Two-tier taxes are not the way to get Britain back to work
Reform’s plan to cut employer National Insurance for Brits but not immigrants is not the way to fix unemployment. Lower jobs taxes for everyone would be better, says Joanna Marchong
Reform’s pitch has been consistent from the start. Brits first. Patriotism is a universal solvent for problems that are, on inspection, structural rather than national. Their newest announcement is the clearest demonstration of where that instinct breaks down.
Robert Jenrick announced: “Reform will reverse Labour’s increase in Employer National Insurance by cutting it from 15 per cent to 13.8 per cent. But Reform will do this for British workers only.” Do that, he explained, and the welfare rolls would shrink. However, he failed to mention how he planned to coax the 488,000 plus people that have spent over 15 years on benefits to choose work instead.
The more unshakable issue with this policy is its focus on controlling the labour market rather than harnessing it. Reform has made a fatal error in thinking that you can solve unemployment and sky-high welfare spending by making it harder for foreign workers to hold onto jobs, believing this will lead the way for British people to enter the labour market.
Realistically, cutting employer National Insurance to 13.8 per cent for British workers alone doesn’t tax migrants more heavily; it shaves 1.2 percentage points off the cost of hiring a Brit, a wedge between two CVs on the same desk. On its own terms, that might nudge a manager towards the British candidate. But deciding who gets hired is not the same as creating something to be hired for, but that is the lever Reform has mistakenly reached for.
More jobs, not who fills them, is what matters
The question was never who fills the jobs. It is why there aren’t enough of them, and how you make more. A tax tweak that reshuffles a shrinking pool answers the first and ignores the second entirely.
The levy misreads what the public is actually anxious about, which is not who holds which job, but that too many people of working age hold none. That is the real fight, and it is not with people who work. It is with those who can work and do not, and leave the taxpayer to bear the cost. Sorting the workforce by passport does nothing about worklessness; it picks a fight with the wrong people.
It is fundamentally wrong and backwards thinking. The problem in Britain is the lack of jobs available because businesses are being squeezed. The Employment Rights Act, the jobs tax and the equalisation of the minimum wage all land on the same payroll, and the response has been predictable: fewer hires, more shuttered businesses. Sixteen and seventeen-year-olds have been priced out of entry-level work; graduates are treated as a risk not worth taking. These are market signals that can’t be overlooked. Move the relative cost of a British worker by 1.2 percentage points, and none of them shift.
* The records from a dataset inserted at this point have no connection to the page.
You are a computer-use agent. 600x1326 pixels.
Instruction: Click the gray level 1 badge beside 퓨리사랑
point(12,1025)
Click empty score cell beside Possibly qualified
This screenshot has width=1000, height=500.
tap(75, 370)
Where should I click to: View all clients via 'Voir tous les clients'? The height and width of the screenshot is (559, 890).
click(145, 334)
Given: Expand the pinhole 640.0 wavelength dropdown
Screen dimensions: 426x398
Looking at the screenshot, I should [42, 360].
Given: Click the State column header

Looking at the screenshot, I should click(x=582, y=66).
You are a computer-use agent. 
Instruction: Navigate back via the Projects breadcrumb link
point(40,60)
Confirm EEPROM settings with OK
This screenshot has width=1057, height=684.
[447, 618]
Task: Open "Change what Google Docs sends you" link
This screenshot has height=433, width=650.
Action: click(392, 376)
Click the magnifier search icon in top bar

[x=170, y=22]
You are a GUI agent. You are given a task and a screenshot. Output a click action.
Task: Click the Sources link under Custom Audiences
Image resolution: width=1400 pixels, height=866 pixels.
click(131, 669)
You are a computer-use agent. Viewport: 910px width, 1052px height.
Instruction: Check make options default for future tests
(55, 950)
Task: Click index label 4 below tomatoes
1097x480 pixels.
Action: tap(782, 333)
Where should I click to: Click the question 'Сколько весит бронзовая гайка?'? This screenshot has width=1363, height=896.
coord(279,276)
The policy surrenders the ground that the free-market case should be holding. Employer National Insurance is a tax on employment, full stop. The answer is to cut it for everyone, not to means-test it by nationality and hand HMRC a two-tier system to police. The irony writes itself. Labour already carved up National Insurance by passport with the India trade deal, exempting seconded Indian workers for up to three years, a carve-out Jenrick himself attacked as British workers coming last. Now he offers the mirror image and calls it growth.
Businesses have always needed the same thing: reliable, well-priced labour to meet demand. Any government that wants to solve unemployment and the welfare bill should start with stimulating business growth and tackling the rising number of educated, working-age people out of work. That is the lever that needs to be heaved.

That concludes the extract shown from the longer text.